Abstract
A metronomic, low-dose schedule of decitabine and venetoclax was safe and effective in myeloid malignancies with few dose reductions or interruptions in an older diverse population. Median overall survival for patients with acute myeloid leukemia and a TP53-mutation was 16.1 and 11.3 months, respectively. This trial was registered at www.clinicaltrials.gov as #NCT05184842.
When an entirely new class of drug such as BCL2 inhibitors enters practice, optimizing benefits and reducing risks typically require exploration beyond registration trials. Goldfinger et al report on a prospective phase 2 clinical trial testing weekly dosing of venetoclax and decitabine in first-line therapy of patients with acute myeloid leukemia or high-risk myelodysplasia. The regimen is tolerable, with 90% of patients able to receive continuous therapy without dose reductions or delays. Preliminary efficacy is encouraging, but prospective randomized comparison to standard regimens is required to understand the potential place of this regimen.
TO THE EDITOR:
Venetoclax (Ven) added to the hypomethylating agent (HMA) azacitidine (Aza) or decitabine is now a standard of care for older patients with acute myeloid leukemia (AML), and early phase trials have also shown benefits in high-risk myelodysplastic syndrome (HR-MDS).1,2 However, the currently approved dosing schedule of HMA + Ven, consisting of 5 to 7 days of an HMA with 28 daily doses of Ven, causes severe myelosuppression such that the vast majority of patients require treatment delays or dose reductions, and approximately 30% require treatment discontinuation.3 As once-weekly low-dose decitabine has shown to be effective in myeloid malignancies4,5 and a single dose of Ven given concomitantly with HMA has been shown to reverse HMA resistance,6 we tested once-weekly doses of Ven and low-dose decitabine as a potentially effective, minimally toxic regimen.

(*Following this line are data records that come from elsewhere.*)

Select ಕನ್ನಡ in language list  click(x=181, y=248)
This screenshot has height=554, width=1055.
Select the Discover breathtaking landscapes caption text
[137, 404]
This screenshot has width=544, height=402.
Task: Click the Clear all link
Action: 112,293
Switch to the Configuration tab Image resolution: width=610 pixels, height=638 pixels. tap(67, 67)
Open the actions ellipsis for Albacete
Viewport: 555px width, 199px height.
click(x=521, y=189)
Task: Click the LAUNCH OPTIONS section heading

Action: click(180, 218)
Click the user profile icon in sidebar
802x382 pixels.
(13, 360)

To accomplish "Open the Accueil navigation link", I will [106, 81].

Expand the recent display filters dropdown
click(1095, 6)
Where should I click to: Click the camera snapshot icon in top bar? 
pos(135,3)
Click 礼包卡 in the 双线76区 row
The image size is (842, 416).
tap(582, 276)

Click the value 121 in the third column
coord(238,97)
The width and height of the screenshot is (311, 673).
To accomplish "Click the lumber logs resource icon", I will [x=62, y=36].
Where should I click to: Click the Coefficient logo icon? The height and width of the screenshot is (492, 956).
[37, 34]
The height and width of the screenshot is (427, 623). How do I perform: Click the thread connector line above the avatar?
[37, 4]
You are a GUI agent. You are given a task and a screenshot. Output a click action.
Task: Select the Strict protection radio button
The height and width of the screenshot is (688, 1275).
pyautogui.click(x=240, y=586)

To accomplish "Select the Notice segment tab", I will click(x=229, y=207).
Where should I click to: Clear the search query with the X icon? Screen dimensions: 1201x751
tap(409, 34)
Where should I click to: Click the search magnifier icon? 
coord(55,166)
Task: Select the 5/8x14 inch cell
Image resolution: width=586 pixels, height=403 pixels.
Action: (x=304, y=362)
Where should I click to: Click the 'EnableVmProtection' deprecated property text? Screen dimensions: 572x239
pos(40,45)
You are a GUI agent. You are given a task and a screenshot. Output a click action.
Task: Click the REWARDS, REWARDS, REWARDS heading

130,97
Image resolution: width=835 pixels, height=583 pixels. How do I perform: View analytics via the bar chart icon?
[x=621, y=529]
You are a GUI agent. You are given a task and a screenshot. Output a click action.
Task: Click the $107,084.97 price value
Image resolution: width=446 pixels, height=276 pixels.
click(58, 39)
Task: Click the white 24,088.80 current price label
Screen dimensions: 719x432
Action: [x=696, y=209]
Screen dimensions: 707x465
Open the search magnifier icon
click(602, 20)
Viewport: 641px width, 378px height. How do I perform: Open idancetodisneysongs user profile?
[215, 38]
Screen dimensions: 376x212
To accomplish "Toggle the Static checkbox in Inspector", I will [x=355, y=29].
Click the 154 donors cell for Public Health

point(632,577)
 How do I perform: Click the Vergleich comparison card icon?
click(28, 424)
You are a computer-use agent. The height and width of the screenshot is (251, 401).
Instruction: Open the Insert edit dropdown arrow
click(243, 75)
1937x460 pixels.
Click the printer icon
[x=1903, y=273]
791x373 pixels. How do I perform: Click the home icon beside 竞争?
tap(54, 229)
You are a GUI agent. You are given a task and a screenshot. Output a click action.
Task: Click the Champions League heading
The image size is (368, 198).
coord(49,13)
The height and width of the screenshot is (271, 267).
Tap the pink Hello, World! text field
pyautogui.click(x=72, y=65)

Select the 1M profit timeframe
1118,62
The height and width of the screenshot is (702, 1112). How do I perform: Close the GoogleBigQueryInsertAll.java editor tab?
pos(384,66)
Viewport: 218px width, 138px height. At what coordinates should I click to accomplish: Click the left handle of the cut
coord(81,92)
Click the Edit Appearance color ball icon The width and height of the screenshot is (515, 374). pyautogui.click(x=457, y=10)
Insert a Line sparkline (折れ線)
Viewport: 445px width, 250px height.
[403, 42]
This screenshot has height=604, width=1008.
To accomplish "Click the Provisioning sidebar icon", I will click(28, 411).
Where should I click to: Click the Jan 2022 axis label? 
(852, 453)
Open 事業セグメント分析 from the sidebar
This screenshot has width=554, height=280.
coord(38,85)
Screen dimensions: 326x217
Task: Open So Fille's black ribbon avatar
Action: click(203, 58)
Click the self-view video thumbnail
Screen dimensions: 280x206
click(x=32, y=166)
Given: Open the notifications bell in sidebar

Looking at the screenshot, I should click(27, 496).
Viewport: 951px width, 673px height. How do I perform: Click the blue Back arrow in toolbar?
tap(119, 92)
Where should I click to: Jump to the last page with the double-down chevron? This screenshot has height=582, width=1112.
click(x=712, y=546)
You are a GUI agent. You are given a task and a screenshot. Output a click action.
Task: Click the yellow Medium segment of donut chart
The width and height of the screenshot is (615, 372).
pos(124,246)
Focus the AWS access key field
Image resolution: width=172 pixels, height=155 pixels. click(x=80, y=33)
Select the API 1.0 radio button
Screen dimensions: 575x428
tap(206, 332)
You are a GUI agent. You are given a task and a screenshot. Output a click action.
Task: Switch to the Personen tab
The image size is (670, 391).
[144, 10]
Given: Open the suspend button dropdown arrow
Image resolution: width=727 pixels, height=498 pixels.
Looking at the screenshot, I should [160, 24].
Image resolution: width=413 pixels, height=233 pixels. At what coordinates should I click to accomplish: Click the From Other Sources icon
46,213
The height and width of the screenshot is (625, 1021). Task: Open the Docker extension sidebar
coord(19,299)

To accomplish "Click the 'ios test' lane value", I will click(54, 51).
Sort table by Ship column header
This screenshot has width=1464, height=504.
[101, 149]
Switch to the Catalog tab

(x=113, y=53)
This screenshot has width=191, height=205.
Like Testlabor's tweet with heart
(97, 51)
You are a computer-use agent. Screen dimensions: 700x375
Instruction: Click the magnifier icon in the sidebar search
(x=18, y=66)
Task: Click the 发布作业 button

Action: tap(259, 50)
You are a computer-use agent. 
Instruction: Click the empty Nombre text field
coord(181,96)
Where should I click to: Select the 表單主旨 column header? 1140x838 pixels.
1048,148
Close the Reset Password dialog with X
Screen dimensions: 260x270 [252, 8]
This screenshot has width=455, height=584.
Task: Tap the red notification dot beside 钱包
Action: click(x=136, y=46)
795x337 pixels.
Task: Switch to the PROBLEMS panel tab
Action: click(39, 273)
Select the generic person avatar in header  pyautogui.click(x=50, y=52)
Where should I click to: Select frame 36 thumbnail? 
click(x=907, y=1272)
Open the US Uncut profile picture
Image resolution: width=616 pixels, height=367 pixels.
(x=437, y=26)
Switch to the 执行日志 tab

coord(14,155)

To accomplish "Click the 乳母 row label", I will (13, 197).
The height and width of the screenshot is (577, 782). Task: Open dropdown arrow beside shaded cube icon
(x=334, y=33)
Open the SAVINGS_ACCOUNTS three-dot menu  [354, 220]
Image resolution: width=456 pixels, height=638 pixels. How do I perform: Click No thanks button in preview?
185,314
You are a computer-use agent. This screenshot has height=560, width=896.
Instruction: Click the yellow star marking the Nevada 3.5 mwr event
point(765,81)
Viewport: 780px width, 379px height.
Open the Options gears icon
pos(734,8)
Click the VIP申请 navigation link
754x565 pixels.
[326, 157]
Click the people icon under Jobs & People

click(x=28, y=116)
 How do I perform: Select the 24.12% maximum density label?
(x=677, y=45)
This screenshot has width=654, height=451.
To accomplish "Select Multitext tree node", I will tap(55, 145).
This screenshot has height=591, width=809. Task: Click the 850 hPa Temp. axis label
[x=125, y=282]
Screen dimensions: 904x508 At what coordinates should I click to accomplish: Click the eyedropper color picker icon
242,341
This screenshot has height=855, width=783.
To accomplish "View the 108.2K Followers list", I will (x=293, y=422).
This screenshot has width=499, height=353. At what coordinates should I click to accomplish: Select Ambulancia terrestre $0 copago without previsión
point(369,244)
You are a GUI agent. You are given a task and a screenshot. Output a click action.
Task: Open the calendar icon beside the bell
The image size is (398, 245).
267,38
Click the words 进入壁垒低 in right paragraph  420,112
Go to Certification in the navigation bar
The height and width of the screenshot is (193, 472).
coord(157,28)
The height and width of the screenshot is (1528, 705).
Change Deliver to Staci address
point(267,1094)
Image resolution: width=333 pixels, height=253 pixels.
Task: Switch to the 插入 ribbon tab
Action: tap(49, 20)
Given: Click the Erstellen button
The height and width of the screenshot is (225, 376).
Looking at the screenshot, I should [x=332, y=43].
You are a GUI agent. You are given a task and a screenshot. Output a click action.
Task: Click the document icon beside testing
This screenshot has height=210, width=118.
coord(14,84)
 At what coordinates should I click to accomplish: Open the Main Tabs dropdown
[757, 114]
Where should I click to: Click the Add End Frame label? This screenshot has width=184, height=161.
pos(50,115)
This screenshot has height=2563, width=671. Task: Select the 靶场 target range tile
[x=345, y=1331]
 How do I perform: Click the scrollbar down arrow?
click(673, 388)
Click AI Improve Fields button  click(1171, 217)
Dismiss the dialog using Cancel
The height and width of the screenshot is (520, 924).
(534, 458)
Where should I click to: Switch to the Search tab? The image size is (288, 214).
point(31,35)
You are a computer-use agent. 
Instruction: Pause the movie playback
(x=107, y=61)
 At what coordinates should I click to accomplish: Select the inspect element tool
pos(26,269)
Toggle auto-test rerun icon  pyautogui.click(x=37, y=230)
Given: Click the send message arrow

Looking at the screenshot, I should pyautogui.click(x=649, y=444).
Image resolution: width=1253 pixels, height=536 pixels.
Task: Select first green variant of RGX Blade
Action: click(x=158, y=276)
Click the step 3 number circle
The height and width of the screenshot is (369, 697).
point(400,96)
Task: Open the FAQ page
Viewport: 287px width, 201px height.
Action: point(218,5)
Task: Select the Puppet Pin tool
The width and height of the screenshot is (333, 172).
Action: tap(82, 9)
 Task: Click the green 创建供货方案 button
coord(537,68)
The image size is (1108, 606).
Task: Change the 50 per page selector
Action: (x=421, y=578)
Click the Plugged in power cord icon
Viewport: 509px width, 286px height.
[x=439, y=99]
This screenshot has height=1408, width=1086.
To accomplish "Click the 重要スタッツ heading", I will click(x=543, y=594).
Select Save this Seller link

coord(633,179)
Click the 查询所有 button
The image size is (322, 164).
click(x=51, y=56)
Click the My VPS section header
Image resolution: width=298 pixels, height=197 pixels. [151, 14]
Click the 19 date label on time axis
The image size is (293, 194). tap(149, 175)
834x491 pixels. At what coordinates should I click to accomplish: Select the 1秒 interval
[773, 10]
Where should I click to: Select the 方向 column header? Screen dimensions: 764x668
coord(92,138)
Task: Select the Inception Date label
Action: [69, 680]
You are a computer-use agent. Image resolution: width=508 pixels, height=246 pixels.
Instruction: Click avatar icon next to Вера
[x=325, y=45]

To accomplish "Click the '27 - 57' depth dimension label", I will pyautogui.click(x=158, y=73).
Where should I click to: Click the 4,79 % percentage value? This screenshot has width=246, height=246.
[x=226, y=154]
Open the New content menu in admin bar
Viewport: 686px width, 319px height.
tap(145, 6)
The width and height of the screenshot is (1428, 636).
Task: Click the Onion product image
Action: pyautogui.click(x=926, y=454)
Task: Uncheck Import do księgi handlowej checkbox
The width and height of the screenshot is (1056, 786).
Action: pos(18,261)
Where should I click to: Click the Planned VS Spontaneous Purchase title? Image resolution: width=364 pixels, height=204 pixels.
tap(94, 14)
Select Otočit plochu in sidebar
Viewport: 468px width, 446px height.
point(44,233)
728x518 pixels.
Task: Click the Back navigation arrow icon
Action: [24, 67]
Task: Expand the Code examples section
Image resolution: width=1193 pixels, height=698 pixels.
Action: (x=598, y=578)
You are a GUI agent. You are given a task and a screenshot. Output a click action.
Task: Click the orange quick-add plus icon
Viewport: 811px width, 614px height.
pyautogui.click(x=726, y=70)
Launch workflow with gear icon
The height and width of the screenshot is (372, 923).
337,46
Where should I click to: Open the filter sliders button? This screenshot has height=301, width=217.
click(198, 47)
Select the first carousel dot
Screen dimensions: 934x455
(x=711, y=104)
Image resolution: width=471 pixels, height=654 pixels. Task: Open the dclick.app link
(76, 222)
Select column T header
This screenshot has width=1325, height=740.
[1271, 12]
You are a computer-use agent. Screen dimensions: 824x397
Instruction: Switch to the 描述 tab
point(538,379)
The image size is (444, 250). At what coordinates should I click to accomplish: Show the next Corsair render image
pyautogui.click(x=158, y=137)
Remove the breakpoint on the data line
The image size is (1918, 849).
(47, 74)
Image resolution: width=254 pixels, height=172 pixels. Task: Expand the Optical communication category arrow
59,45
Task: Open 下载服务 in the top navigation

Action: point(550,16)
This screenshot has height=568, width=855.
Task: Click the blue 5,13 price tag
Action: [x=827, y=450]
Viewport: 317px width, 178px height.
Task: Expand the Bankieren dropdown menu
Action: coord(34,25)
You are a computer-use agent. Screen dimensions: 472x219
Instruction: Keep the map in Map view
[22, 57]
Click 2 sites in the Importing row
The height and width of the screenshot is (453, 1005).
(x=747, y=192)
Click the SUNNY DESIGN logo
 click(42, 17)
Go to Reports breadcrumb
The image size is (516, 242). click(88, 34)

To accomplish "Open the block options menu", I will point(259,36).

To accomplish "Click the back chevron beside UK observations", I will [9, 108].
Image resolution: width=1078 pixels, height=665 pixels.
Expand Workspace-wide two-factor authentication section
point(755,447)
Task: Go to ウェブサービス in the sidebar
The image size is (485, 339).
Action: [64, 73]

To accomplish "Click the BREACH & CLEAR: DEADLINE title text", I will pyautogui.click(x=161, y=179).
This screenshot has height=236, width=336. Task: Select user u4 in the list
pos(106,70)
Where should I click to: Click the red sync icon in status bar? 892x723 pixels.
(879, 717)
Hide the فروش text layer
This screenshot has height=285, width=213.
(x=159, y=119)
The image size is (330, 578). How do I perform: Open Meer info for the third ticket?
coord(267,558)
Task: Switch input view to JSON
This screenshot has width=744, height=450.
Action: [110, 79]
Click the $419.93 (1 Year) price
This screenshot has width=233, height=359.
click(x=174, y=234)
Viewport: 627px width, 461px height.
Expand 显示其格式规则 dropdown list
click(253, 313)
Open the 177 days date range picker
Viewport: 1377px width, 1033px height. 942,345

In this phase 2 trial, patients received a once-weekly dose of decitabine (0.2 mg/kg subcutaneously) and 1 dose of Ven (400 mg orally) on days 1, 8, 15, and 22 of a 28-day cycle. The induction period consisted of 3 cycles (12 weeks), followed by weekly maintenance. Bone marrow was assessed every 12 weeks. Primary end point was the percentage of participants who were able to continue treatment without dose interruptions or delays during the induction phase (weeks 1-12). The study was designed according to Good Clinical Practice Guidelines and the Declaration of Helsinki.
Between April 2022 and September 2023, 31 patients (21 with AML, 6 with HR-MDS, 2 with MDS or myeloproliferative neoplasm, and 2 with chronic myelomonocytic leukemia were enrolled) (Table 1). Patients with AML were not candidates for induction chemotherapy due to age ≥75 in 16 patients (74%), and 5 were felt to be too frail and unfit. Nearly half of the patients were from diverse racial and ethnic backgrounds reflecting the demographics of an inner-city hospital in the Bronx, New York City. The median age was 73 (52-87) years. Of the 21 patients with AML, 14 (67%) had ELN-2022 adverse risk, 6 (29%) had TP53-mutated disease, 7 (33%) had complex cytogenetics, and 8 (38%) had secondary AML. All 6 patients with HR-MDS had TP53-mutated disease with 5 having complex cytogenetics (supplemental Figure 1, available on the Blood website).
Table 1.
Baseline demographic and clinical characteristics of the patients
Characteristics | Cohort |
Total (n = 31) | ||
---|---|---|---|---|
AML (n = 21) | HR-MDS (n = 6) | Other∗ (n = 4) | ||
Median age (range), y | 75 (62-83) | 61.5 (52-87) | 67.5 (62-70) | 73 (52-87) |
Age >75 y, n (%) | 9 (43) | 1 (17) | 0 (0) | 10 (32) |
Sex, n (%) | ||||
Male | 10 (48) | 2 (33) | 2 (50) | 14 (45) |
Female | 11 (52) | 4 (67) | 2 (50) | 17 (55) |
ECOG PS, n (%) | ||||
0 | 7 (33) | 4 (67) | 2 (50) | 13 (42) |
1 | 10 (48) | 2 (33) | 2 (50) | 14 (45) |
2 | 4 (19) | 0 (0) | 0 (0) | 4 (13) |
AML type, n (%) | ||||
De novo | 15 (71) | |||
Secondary or t-AML | 6 (29) | |||
Bone marrow blast count, n (%) | ||||
<30% | 13 (62) | |||
≥30% | 8 (38) | |||
ELN, n (%) | ||||
Adverse risk | 14 (66) | |||
Intermediate risk | 6 (29) | |||
Favorable risk | 1 (5) | |||
R-IPSS, n (%) | ||||
High | 1 (17) | |||
Very high | 5 (83) | |||
Somatic mutations, n (%) | ||||
IDH1 or IDH2 | 6 (29) | 6 (29) | ||
NPM1 | 1 (5) | 1 (5) | ||
FLT3 ITD | 2 (10) | 2 (10) | ||
N/KRAS | 4 (19) | 4 (19) | ||
TP53 | 5 (24) | 6 (100) | 11 (36) | |
Baseline transfusion dependence, n (%) | ||||
Red cells and/or platelets | 11 (53) | 5 (83) | 2 (50) | 18 (58) |
Race, n (%) | ||||
White | 12 (57) | 4 (66) | 0 (0) | 16 (52) |
Black | 4 (19) | 1 (17) | 1 (25) | 6 (19) |
Hispanic | 4 (19) | 1 (17) | 2 (50) | 7 (23) |
Asian | 1 (5) | 0 (0) | 1 (25) | 2 (6) |
ECOG PS, Eastern Cooperative Oncology Group performance status; ELN, European leukemia index; R-IPSS, revised international prognostic scoring system; t-AML, therapy-related AML.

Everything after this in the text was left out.